The objective of this study was to develop a genetic transformation protocol for forage pea (Pisum arvense L.) using the bacterium Agrobacterium tumefaciens. The scope of this study included experiments on three main areas: the regeneration of adventitious shoots, the optimisation of gene transfer, and the PCR-based confirmation of transgenic candidate plants that are resistant to insect pests. In the first stage of the study, the adventitious shoot regeneration capacities of cotyledonary node and root node explants of the Ateş genotype of forage pea were assessed on Murashige and Skoog (MS) media, with the explants being supplemented with various concentrations of plant growth regulators. Six different combinations were tested, supported by 6-Benzyl Amino Purine (BAP) and Naphthalene Acetic Acid (NAA) hormones.
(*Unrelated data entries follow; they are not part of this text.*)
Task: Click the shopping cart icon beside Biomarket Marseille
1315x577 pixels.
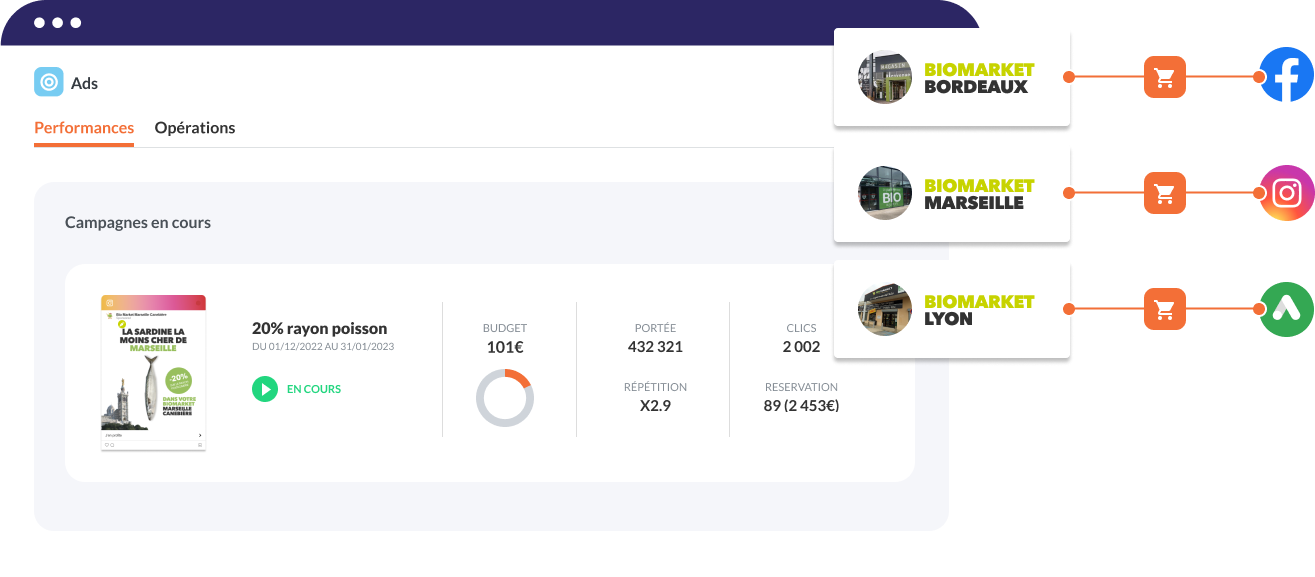Action: (x=1164, y=193)
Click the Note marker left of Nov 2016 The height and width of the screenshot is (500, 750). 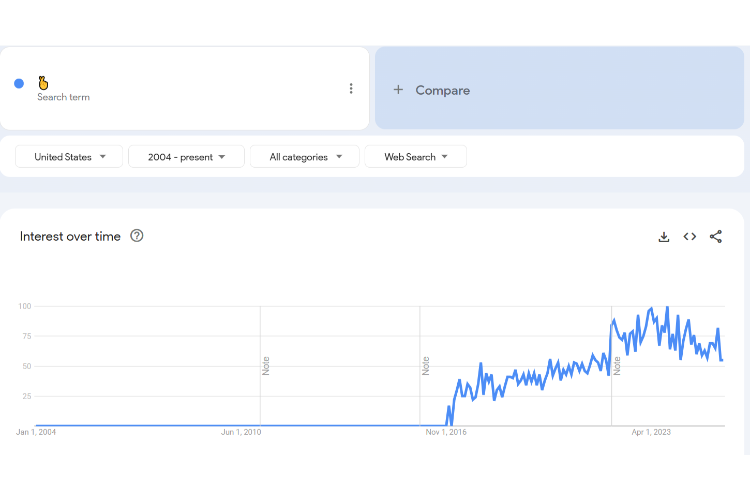pyautogui.click(x=426, y=365)
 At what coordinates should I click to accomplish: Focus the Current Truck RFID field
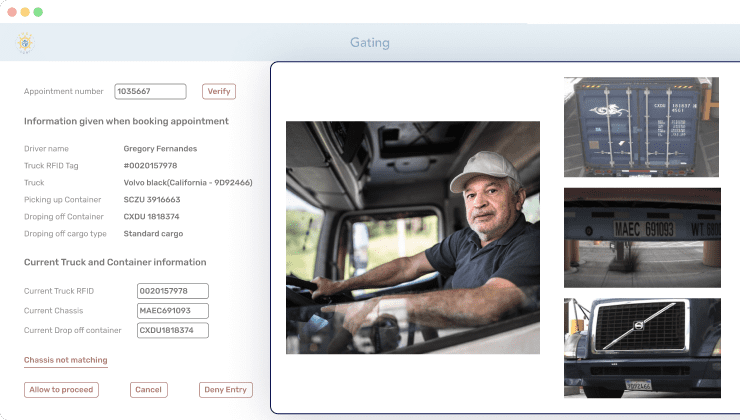tap(172, 291)
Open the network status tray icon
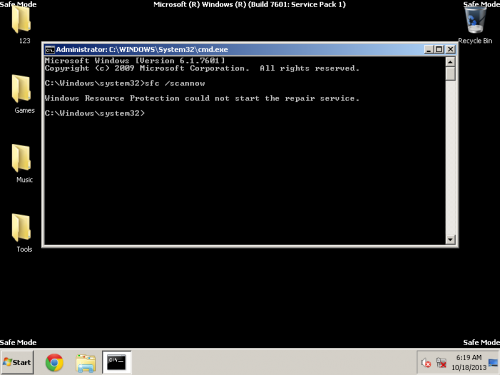The image size is (500, 375). point(441,363)
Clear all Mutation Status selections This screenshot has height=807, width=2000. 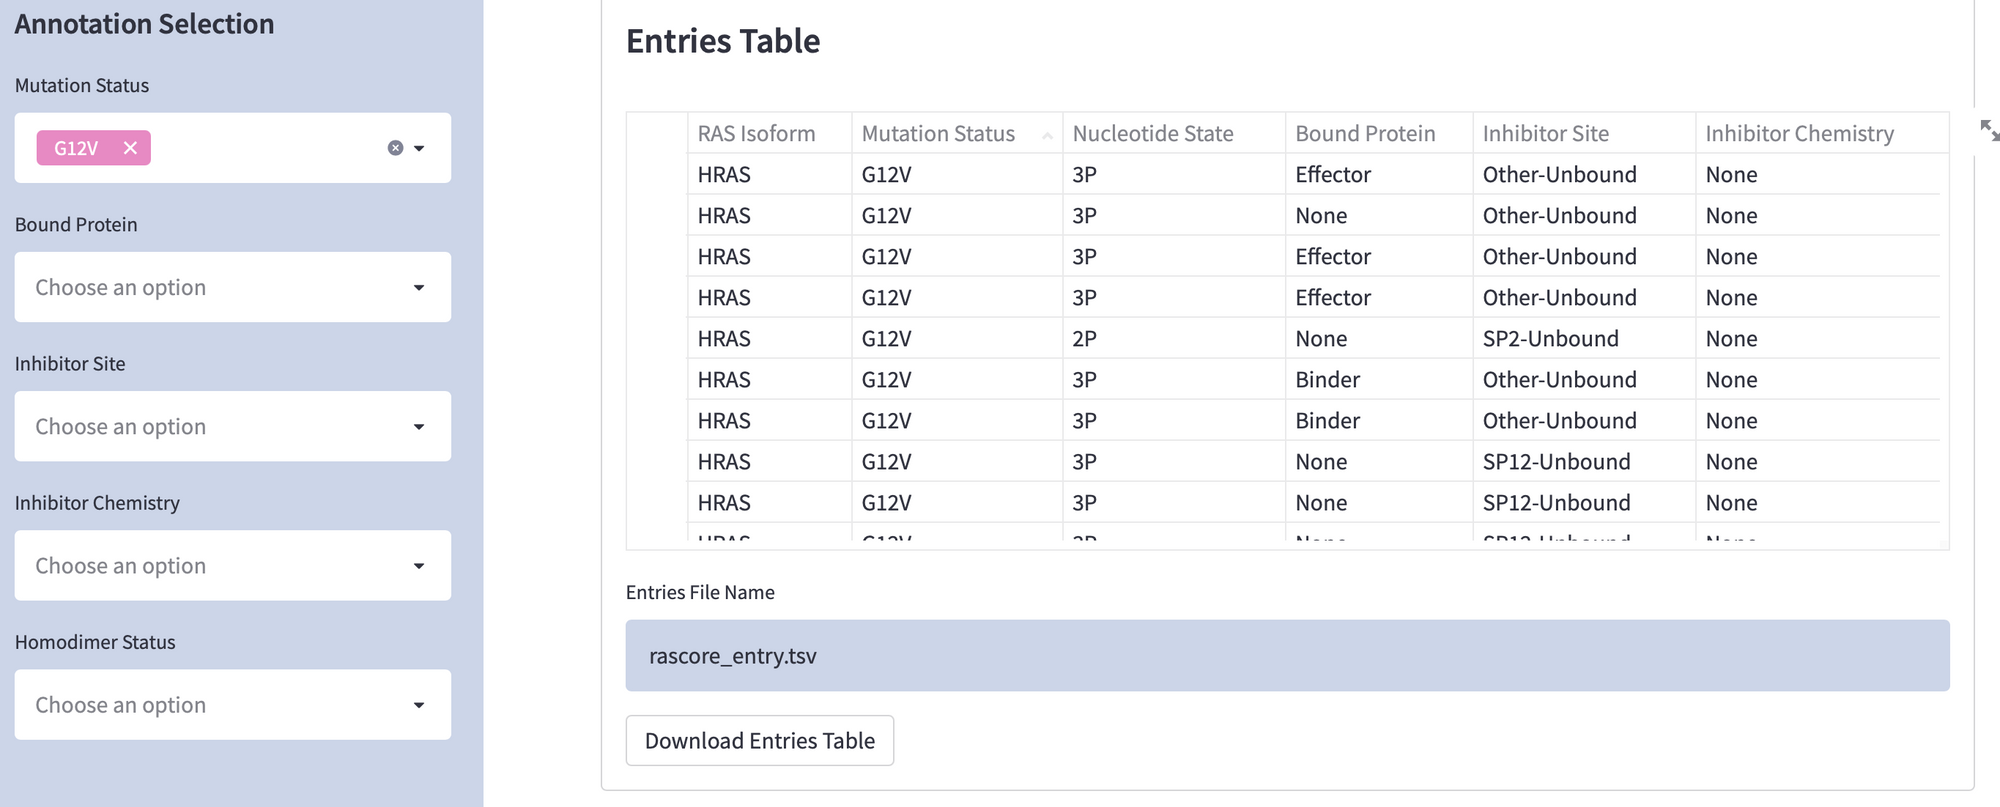pos(395,148)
The following concentrations of hormones were applied: 1.00, 2.00, 3.00, 4.00, 5.00, and 6.00 mg l⁻¹ BAP + 0.2 mg l⁻¹ NAA. Based on the regeneration results, the highest direct shoot regeneration for both cotyledonary node and root node explants was achieved using the medium with 3 mg l⁻¹ BAP + 0.2 mg l⁻¹ NAA. To induce rooting of shoots that successfully completed regeneration, MS medium supplemented with 1.00 mg l⁻¹ Indole-3-Acetic Acid (IAA) was used, and effective root formation was observed in this medium. The appropriate herbicide doses for the selection of explants treated with Agrobacterium were determined by testing MS media containing four different concentrations (2.00, 4.00, 6.00, and 8.00 mg l-1) of phosphinothricin. Consequently, a concentration of 2.00 mg l-1 PPT was determined to be the optimal setting for the effective selection of transformants in the designated selection medium. To optimise genetic transformation, the 35S-cry1Ac-NosT gene cassette was used alongside the NPT-II selectable marker gene, which was cloned into Agrobacterium for transformation. vectors, while the Bar gene was introduced using the LBA-PGG-Bar cassette. A total of 175 transgenic candidate plants carrying the Cry1Ac and Bar genes were obtained at the end of the transformation studies. PCR analysis revealed transformation frequencies of 36.66% and 17.65%, respectively, for the Cry1Ac and Bar genes. This study demonstrates that an effective genetic transformation system can be established in forage peas and similar crops to develop resistance against insect pests.